The researchers put together challenge sets of hundreds of thousands of lesions and used them to train algorithms. “To the human eye, it is difficult or even impossible to tell the difference between some of the lesions,” he noted.
Indeed, in the images he displayed on a large screen, some of the lesions that looked benign were actually malignant, while others that looked malignant were benign.
However, the AI-powered system that was created performed well on the large test set, and efficiently separated malignant skin tumours from the benign lesions.
Upon further analysis, the researchers discovered that the in the training set, some radiologists had marked the lesions they thought were malignant with a yellow mark. “So that’s what the algorithm was picking up,” said Dr. Mukherjee. “It’s a case of garbage in, garbage out.”
That’s a kind of worst-case scenario that can disturb and dismay physicians about AI.
Dr. Mukherjee spent some time on the underpinnings of AI. When it comes to Deep Learning, he asked, “How do we learn? Can machines learn like us?
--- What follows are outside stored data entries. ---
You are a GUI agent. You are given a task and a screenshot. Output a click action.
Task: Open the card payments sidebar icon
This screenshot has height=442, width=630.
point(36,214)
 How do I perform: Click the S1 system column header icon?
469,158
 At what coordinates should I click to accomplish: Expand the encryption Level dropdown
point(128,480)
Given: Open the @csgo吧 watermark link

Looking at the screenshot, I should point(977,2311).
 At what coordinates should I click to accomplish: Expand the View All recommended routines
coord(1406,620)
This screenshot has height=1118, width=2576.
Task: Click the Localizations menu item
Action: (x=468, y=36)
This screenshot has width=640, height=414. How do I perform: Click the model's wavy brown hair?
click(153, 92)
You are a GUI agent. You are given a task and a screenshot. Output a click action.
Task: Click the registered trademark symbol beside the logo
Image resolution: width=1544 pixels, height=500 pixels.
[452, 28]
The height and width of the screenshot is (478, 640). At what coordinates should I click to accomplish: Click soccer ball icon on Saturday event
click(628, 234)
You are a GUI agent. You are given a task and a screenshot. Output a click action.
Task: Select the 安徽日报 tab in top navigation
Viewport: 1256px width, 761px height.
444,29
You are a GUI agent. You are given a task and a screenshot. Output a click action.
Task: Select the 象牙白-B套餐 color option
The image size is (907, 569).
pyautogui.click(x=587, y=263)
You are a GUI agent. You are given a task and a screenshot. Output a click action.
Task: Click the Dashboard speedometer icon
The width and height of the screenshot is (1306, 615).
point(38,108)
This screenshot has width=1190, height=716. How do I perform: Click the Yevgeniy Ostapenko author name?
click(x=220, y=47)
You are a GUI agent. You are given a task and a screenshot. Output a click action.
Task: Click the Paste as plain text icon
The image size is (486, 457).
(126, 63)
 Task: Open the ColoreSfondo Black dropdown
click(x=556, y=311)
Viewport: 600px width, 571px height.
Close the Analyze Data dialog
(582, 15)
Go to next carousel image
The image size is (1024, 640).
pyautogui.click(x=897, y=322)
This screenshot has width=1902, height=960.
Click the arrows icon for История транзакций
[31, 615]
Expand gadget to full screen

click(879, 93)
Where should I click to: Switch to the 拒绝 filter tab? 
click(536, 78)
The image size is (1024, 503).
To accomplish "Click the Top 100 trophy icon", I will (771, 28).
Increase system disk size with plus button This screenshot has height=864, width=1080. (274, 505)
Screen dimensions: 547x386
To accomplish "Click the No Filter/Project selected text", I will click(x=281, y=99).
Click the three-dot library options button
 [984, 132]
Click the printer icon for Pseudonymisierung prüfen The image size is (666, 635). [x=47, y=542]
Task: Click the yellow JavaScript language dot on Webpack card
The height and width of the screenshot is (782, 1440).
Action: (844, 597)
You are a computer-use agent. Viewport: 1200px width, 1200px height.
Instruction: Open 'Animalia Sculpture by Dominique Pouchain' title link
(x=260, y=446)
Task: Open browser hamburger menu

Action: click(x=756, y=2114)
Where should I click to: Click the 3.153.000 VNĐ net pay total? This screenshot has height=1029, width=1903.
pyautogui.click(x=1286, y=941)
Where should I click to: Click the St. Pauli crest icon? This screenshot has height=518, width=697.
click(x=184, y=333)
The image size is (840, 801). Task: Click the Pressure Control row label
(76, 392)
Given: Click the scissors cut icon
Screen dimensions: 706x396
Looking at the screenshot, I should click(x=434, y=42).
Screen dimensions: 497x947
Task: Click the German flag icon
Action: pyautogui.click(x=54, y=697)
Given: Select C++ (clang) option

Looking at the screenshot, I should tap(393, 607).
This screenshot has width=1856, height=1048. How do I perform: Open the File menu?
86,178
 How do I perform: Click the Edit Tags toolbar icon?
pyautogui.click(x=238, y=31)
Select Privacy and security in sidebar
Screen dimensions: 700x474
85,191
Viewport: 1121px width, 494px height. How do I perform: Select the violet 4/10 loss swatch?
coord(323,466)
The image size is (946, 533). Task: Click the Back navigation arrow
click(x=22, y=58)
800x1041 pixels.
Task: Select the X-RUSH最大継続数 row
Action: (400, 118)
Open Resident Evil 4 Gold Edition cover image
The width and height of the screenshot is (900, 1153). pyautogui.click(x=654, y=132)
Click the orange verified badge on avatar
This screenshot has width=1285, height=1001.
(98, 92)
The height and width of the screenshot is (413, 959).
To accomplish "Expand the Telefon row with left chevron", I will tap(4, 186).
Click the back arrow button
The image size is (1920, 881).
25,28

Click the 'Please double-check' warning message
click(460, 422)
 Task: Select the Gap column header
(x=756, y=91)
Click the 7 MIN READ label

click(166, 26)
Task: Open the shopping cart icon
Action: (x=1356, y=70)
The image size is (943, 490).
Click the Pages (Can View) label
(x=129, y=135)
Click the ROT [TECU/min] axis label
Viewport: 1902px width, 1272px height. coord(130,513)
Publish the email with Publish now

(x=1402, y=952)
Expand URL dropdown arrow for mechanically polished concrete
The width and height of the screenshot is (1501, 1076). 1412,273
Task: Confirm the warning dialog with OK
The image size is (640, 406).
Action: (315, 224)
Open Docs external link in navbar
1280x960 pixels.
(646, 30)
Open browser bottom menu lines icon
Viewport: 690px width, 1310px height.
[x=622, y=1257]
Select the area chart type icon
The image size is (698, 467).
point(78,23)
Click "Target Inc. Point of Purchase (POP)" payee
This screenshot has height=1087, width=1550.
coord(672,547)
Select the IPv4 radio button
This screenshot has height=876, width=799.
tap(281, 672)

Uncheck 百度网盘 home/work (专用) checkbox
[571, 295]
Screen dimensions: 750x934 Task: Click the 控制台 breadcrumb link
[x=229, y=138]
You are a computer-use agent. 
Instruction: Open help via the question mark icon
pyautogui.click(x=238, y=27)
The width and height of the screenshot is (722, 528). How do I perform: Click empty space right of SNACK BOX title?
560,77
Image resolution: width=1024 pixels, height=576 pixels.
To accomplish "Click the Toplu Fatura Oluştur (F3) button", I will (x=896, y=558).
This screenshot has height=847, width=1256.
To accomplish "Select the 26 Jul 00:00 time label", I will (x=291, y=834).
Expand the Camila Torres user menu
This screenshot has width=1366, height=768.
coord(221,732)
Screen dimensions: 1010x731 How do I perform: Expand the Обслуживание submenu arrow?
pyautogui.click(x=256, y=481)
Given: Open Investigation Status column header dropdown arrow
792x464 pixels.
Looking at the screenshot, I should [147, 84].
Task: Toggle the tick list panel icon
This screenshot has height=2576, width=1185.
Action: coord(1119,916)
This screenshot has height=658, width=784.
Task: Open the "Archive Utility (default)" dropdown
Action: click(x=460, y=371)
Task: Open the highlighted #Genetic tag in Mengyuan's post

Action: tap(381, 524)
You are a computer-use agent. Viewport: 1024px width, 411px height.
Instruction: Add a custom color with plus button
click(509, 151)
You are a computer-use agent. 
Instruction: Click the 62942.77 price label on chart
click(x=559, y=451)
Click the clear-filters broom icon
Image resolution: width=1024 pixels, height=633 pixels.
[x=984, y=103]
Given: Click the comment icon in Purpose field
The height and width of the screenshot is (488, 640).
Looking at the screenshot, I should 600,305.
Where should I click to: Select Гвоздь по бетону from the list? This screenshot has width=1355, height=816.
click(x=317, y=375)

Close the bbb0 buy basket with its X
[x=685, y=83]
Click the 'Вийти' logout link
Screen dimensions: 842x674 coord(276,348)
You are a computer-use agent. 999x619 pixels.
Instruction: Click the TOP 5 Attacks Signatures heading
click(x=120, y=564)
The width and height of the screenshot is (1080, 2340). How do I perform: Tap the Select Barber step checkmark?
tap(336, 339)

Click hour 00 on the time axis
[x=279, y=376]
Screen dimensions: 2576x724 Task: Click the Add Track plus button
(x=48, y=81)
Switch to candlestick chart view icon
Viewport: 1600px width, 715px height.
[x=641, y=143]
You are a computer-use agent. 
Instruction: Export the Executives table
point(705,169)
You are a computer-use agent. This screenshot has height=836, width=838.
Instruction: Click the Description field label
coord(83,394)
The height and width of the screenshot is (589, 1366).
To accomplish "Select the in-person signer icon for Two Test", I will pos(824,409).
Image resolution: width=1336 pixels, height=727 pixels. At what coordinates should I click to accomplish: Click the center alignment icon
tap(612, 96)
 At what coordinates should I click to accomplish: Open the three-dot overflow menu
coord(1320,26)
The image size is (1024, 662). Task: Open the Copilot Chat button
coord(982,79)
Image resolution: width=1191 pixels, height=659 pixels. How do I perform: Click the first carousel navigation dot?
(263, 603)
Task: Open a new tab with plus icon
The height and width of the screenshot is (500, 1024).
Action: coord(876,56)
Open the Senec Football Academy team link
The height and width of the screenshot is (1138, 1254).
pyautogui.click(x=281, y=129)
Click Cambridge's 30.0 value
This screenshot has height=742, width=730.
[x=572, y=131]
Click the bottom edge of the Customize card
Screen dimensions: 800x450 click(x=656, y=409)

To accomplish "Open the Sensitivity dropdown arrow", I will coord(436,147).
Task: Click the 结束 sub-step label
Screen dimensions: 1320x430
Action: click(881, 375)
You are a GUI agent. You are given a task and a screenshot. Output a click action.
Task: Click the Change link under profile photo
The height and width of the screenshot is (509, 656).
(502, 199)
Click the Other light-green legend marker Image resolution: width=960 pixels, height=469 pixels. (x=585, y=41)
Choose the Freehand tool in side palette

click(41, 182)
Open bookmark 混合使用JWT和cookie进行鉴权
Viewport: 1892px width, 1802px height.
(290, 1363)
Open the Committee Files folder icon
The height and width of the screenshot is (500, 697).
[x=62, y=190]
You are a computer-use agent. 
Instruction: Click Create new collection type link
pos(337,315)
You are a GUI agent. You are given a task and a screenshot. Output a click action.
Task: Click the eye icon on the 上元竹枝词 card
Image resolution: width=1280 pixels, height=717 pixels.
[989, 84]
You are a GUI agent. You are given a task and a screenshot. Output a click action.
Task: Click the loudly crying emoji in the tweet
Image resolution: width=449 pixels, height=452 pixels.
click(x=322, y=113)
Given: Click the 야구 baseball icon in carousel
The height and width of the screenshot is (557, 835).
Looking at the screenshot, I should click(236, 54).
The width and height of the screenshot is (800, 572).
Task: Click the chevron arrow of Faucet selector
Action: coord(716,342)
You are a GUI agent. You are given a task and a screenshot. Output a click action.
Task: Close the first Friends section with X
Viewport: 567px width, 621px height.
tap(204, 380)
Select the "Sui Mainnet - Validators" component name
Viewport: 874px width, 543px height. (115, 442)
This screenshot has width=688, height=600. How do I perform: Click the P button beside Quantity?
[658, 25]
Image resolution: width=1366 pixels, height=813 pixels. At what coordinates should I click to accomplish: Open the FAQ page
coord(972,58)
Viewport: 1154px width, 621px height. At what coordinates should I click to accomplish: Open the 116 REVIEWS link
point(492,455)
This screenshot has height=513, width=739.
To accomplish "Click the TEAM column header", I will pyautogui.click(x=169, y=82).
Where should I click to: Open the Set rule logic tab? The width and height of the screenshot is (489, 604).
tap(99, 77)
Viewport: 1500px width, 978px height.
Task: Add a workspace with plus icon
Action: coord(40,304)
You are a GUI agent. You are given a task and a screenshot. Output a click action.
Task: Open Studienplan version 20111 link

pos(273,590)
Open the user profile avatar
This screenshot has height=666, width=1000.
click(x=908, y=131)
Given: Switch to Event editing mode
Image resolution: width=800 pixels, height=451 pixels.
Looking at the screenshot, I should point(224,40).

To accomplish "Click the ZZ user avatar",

And can machines learn medicine?”
He pointed to the philosopher Gilbert Ryle, who made the distinction between “knowing that” and “knowing how”.
“Knowing about bicycles, for example, doesn’t mean you know how to ride one,” said Dr. Mukherjee. “Think about how you learnt to ride a bicycle, or how you taught your children to ride. What you didn’t do is hand them a manual that said, climb on the seat (step one), push with 60 psi on the front pedal (step two), push your back foot with 10 psi (step three), balance yourself and hold the handlebars at the same time.”
What you did instead was show your kids how to ride the bike.
Encapsulating the “knowing-how” into computer AI systems may be something of a roadblock now, as the solutions tend to the “knowing that” side in their algorithms.
Gilbert Ryle was very interested in the difference between rule-based or algorithmic learning and experience-based learning. And he said, “Rules, like birds, must live before they can be stuffed.”
He added, “That’s going to become very important, because as we move forward, we’ll understand what these lived rules are.”